Overview

kendocs · ‎06-22-2022

Looker will not be updating this content, nor guarantees that everything is up-to-date.

Overview

Deploying the Looker application usually involves database servers, load balancers, and multiple servers running the Looker application itself, as well as other ancillary software. Looker is packaged as a monolithic application distributed in a JAR file. Each node in a Looker cluster is a running instance of Looker on either a Linux server or a container.

Required components

The following components are required for a clustered Looker deployment:

GKE
- Google Kubernetes Engine, managed Kubernetes service (it is possible, but not recommended, to run your own clusters)
MySQL
- Relational database system used by Looker as its "internal" database
Shared file system
- Shared POSIX-compliant multi access block device that all Looker cluster nodes store model data on
Containerized version of the Looker application JAR files
- Containers that contain the Looker application and other required components and libraries

Google Kubernetes Engine (GKE)

Looker leverages modern containerized environments to build a robust and easily managed platform. We rely on managed Kubernetes solutions from the major cloud providers (GCP, AWS, Azure) as the core for our container orchestration system.

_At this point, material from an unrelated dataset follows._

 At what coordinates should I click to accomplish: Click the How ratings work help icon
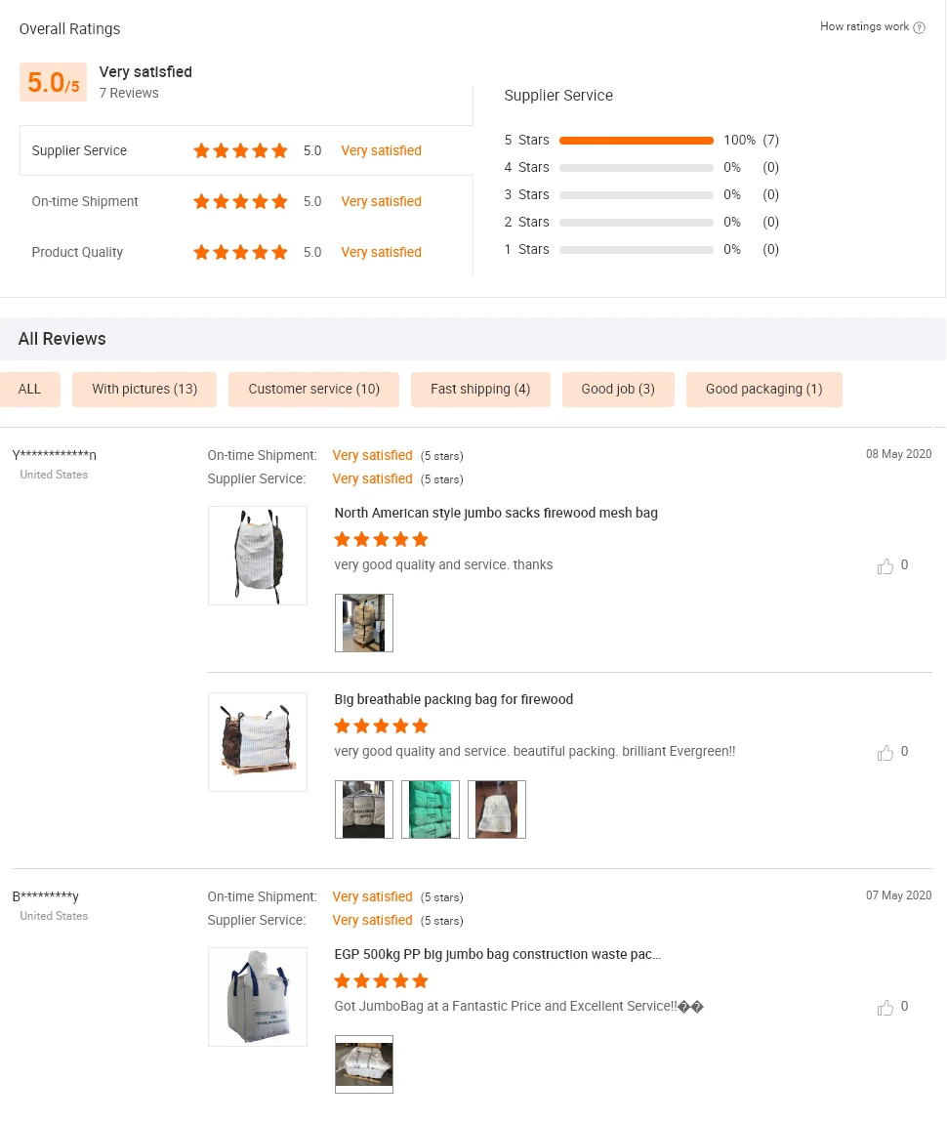(x=919, y=27)
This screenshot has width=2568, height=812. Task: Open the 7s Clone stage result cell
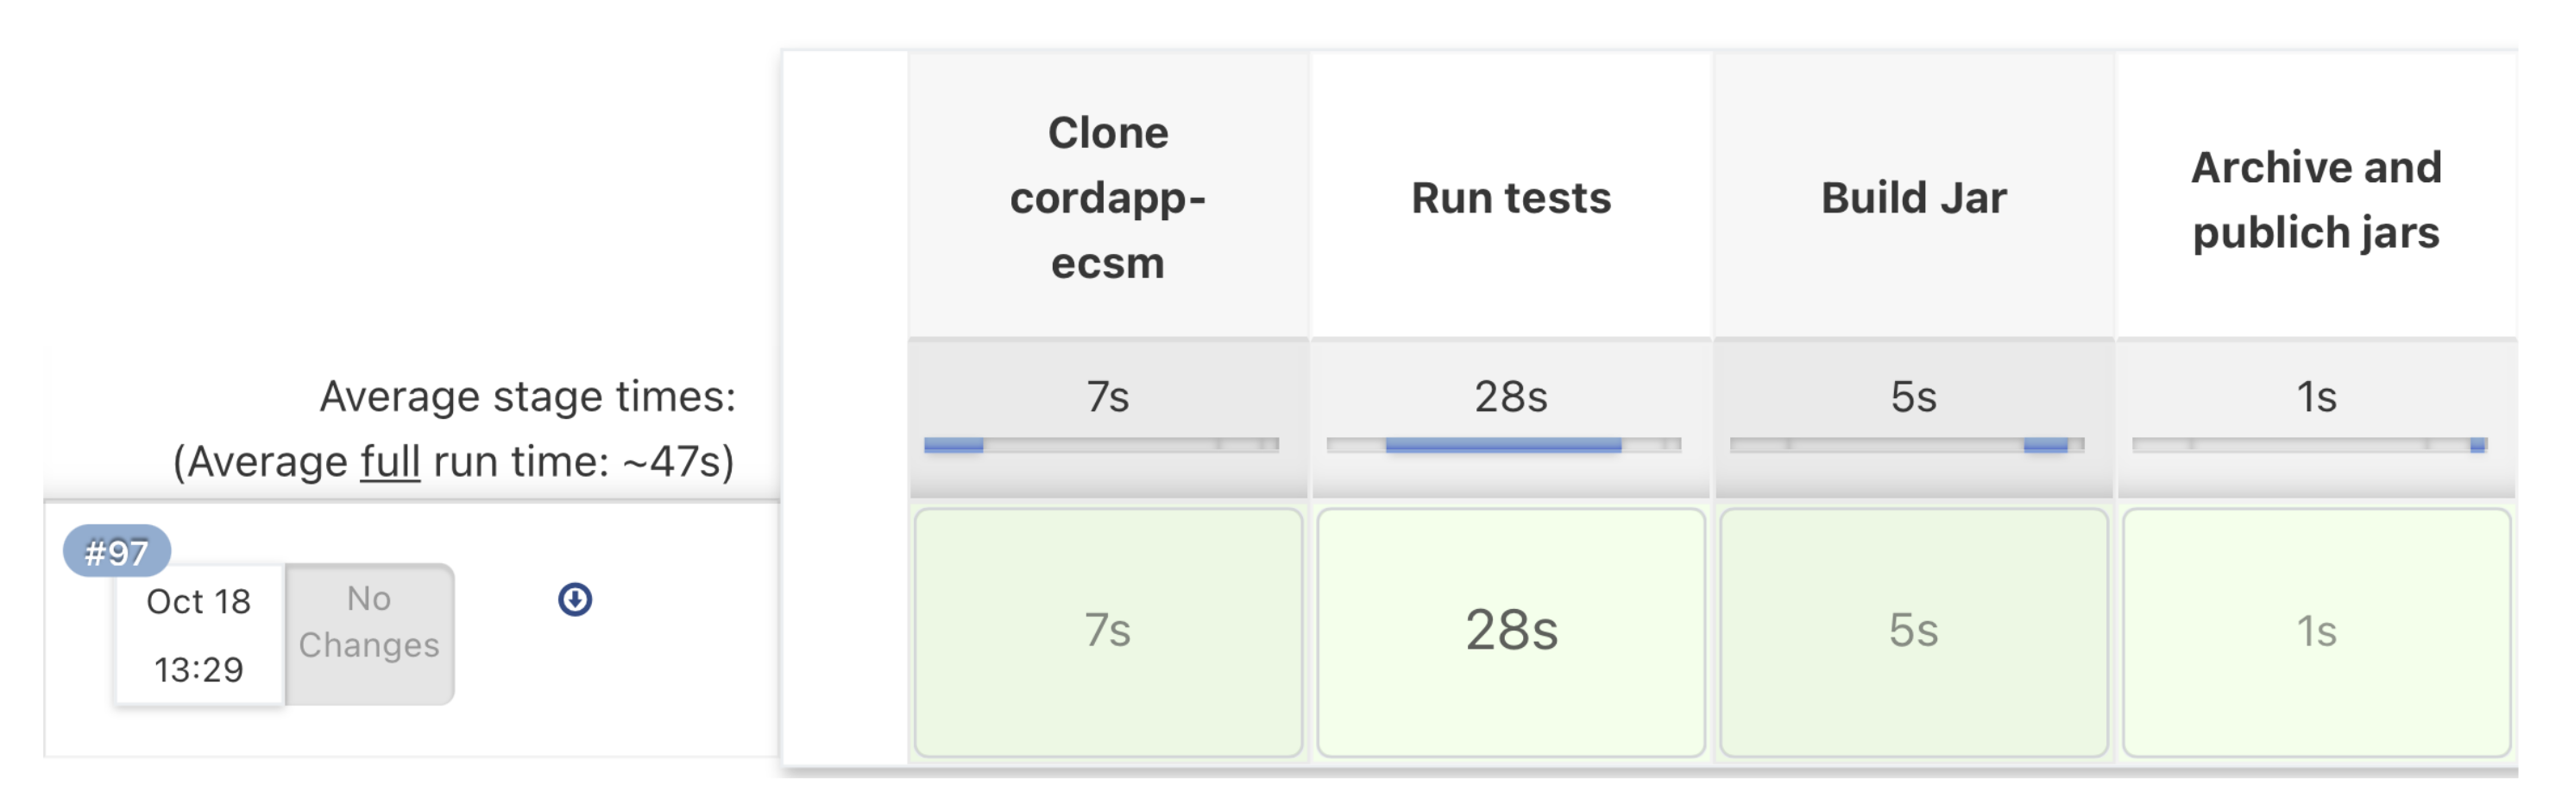pos(1108,631)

Standard minimal GKE configuration:

Regional private Kubernetes clusters with a minimum of one node per zone (three nodes total at a minimum).
Google Cloud Filestore file-sharing service is used as the shared multi-access block device for Looker cluster members.
Google's container registry, container hosting.
Google's cloud builder, container building and scanning.
Kubernetes network security policies (Calico network overlay).
Minimum sizes (dependent on usage patterns; starting points only).
- Looker nodes: 2CPUs, 8 GB of RAM
- MySQL : 1CPU, 3.75 GB of RAM, 10 GB of SSD
  - Suggest enabling autoscaling of disk
- Google Cloud Filestore: 1 TB (current minimum allowed by GCP)

MySQL application database

Looker uses a transactional database (often called an internal database) to hold application data. In a clustered Looker configuration, each cluster node must use a common database.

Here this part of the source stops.